Five companies account for one third of the total value of the Australian market. On many occasions, big moves in News Corp or Telstra have dictated the tone of the overall market because of their sheer scale.
The S&P/ASX 200, which has become a widely used measure of market health, covers 91 per cent of market value.
This index does not simply comprise the 200 largest companies on the ASX. To qualify for inclusion, a listed company also has to be liquid; that is, a large volume of trading must occur in that stock. Flight Centre is a prime example of a company that would qualify for inclusion based on its market capitalisation, but is excluded as liquidity is comparatively low (a large portion of the stock is held by staff and directors).

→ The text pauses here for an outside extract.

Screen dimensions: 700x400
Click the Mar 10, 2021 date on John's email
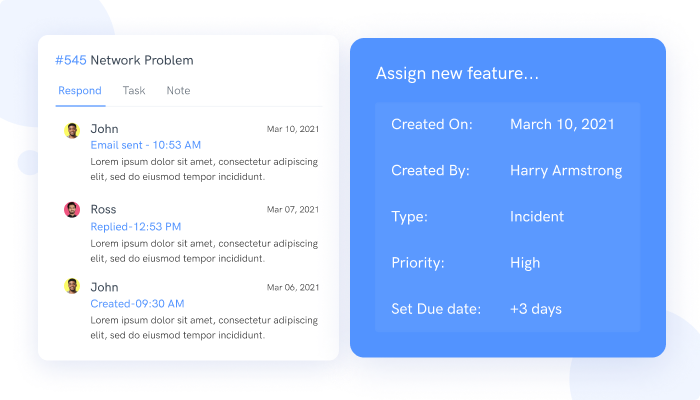pos(293,129)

The All Ordinaries, by contrast, is based solely on market capitalisation and does not take account of liquidity. The 500 companies in this Index represent 99 per cent of total market value.
That leaves about 800 small companies that collectively account for just 1 per cent of total market value.
Another way of looking at the Australian market is to distinguish between industrial stocks and resources stocks. The All Resources Index, which is dominated by BHP and to a lesser extent Rio Tinto, WMC and Woodside, represents 14.6 per cent of total market value. That compares with 30 per cent in the mid ’90s (60 per cent in the mid ’80s).